少しでも、システム開発に関わった人なら、一度は聞いたことのあるセリフ。
「業務を、システム化に合理的なように修正してからシステムを開発します。それまで開発を開始しません」
一見、「ご立派」なセリフである。
しかし、そう言う、SEを見ていつも思う。
「そうかもしれんけど、アンタ達では無理だ」
企業というのは、特に成長している企業であれば、単純に定式化できない業務ノウハウがいろいろある。
確かに企業固有であり、特異で、一見不合理に見えるものも多い。
しかし、実際には、収益の高い企業ほど、それが多い場合をよく見た。
SEだけでなく、会計士から嫌われる場合もある。
しかしそれは、顧客に対し、キメ細かいサービスを提供するゆえのことが多いことに気付く。
つまり、それを廃止すれば、その企業はもう、その企業でなくなるのだ。
私は、一頃から、不合理に見える業務のシステム化をテーマにやってきた。

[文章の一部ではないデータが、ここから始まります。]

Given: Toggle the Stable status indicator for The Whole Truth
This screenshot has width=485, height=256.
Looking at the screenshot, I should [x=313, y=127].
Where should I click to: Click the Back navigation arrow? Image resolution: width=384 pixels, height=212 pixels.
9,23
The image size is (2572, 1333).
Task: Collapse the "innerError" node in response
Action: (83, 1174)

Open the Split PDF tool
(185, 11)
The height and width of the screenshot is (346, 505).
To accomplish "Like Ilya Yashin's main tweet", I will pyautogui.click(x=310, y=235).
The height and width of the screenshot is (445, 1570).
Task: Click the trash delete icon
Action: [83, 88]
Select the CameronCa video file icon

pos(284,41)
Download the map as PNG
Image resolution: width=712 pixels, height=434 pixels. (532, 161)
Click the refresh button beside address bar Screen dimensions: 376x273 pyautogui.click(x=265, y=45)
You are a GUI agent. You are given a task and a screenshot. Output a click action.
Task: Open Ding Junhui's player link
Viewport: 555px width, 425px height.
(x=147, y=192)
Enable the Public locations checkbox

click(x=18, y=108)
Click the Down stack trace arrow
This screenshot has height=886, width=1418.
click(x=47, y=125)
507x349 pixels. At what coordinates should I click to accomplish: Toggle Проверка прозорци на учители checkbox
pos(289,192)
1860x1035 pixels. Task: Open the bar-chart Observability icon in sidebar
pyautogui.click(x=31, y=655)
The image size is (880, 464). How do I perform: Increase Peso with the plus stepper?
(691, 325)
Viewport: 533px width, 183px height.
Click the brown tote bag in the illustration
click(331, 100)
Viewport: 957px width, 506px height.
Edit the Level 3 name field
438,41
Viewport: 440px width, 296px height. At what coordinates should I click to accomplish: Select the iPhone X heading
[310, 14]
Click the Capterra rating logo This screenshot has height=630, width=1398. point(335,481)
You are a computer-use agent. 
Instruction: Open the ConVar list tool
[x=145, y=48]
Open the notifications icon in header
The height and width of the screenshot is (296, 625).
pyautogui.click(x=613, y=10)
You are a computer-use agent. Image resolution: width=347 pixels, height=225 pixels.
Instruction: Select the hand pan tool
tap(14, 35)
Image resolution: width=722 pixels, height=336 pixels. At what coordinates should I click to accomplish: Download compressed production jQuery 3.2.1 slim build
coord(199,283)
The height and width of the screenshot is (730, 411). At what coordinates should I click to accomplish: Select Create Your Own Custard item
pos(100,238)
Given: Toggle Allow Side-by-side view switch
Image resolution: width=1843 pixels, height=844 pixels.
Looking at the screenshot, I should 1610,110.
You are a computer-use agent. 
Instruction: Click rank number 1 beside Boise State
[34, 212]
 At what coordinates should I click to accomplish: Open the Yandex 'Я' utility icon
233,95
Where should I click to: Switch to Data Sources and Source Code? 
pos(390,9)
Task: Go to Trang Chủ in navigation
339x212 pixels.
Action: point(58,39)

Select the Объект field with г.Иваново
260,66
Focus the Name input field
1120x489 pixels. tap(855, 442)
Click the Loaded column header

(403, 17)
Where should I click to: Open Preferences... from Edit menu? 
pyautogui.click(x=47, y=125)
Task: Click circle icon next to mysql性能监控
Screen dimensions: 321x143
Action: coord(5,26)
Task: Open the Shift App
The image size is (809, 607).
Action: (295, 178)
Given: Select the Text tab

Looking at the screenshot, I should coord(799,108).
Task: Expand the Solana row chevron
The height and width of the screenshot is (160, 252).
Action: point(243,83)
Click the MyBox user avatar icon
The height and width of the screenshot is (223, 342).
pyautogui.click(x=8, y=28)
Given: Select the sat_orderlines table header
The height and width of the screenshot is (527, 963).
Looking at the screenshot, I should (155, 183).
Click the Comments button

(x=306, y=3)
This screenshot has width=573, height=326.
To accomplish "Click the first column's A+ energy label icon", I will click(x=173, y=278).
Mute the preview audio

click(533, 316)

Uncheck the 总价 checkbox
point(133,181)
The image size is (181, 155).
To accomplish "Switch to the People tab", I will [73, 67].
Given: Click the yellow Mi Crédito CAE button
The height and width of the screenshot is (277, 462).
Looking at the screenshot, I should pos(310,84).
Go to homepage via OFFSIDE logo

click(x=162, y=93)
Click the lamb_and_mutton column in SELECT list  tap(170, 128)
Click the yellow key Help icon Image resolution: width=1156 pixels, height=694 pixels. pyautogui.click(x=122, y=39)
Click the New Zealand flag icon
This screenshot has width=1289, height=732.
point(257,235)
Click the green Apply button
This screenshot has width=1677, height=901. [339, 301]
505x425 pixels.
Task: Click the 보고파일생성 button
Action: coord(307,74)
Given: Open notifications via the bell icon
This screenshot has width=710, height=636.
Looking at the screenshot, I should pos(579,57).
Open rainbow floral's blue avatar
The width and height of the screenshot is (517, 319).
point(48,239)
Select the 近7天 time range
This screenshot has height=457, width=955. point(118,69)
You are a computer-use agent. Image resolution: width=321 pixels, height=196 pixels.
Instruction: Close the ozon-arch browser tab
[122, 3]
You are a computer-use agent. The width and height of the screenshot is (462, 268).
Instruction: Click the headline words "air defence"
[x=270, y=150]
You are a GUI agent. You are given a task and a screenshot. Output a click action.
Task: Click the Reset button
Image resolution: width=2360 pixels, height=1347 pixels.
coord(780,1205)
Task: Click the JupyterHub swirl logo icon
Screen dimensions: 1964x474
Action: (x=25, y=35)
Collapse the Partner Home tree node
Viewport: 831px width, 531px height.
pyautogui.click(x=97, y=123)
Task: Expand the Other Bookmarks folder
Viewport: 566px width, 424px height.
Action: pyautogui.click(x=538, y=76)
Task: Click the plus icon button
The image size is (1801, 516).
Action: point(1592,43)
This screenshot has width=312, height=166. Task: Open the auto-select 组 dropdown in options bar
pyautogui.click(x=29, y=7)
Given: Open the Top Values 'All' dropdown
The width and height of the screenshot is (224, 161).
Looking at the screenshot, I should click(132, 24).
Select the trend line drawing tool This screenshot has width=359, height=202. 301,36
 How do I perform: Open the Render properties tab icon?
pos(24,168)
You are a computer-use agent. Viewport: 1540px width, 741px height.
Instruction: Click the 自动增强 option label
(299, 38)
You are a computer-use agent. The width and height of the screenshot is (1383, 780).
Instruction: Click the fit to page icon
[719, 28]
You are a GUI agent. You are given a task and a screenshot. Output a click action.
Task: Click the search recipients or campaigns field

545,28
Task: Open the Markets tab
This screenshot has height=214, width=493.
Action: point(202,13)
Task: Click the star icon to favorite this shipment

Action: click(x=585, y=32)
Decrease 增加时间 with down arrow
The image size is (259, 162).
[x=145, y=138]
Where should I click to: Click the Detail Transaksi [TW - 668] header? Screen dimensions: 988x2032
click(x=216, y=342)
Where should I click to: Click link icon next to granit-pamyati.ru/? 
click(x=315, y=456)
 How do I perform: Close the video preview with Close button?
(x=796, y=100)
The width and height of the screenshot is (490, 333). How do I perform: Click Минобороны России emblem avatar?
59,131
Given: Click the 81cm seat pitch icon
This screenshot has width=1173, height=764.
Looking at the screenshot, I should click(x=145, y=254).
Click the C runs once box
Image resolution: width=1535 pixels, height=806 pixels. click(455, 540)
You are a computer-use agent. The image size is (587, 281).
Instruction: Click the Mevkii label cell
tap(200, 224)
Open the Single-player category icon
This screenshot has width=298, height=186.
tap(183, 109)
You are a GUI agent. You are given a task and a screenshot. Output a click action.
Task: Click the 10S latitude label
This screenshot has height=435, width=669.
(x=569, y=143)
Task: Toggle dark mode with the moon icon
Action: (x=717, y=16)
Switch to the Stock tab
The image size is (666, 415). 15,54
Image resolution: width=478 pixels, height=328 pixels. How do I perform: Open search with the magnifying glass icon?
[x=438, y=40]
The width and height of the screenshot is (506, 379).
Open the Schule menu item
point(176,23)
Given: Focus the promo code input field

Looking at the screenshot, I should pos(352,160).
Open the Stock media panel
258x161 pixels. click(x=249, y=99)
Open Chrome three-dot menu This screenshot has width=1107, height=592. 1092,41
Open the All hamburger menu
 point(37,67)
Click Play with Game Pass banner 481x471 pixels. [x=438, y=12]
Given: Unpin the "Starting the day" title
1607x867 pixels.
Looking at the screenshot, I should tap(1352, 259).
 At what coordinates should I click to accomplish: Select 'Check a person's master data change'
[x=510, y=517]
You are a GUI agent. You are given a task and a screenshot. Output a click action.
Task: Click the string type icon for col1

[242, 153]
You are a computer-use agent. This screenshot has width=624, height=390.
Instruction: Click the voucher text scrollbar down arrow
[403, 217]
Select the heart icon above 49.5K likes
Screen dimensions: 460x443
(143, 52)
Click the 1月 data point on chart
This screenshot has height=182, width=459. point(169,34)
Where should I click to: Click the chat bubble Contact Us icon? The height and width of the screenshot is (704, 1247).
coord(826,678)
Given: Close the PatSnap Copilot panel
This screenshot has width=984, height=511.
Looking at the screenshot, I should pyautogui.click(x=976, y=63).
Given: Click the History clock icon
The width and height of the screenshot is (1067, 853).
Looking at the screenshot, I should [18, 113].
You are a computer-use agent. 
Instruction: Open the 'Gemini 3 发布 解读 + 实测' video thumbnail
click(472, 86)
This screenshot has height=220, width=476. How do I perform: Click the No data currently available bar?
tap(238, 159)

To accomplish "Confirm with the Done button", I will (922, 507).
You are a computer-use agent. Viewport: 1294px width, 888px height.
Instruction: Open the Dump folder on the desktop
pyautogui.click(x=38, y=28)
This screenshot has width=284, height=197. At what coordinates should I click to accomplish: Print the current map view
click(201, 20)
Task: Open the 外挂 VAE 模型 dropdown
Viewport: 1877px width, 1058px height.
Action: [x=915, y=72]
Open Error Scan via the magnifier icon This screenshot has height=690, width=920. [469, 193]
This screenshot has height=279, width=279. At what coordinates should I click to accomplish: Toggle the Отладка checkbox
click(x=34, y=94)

それは、発想を変えると、意外に簡単なこともある。逆に言うと、「システムとはこうである」式の固定観念を持ったSEでは決して成功しない。私も、必然的に単独で仕事をすることが多くなってしまった。
オープンシステムの世の中とはいえ、いまだ第一線で活躍するSEは、汎用機で育ち、その設計ニウハウが染み付いたSEである。
機能、安全性、安定性、拡張性のみでなく、企業の個性を生かせるSE。これが必要と思う。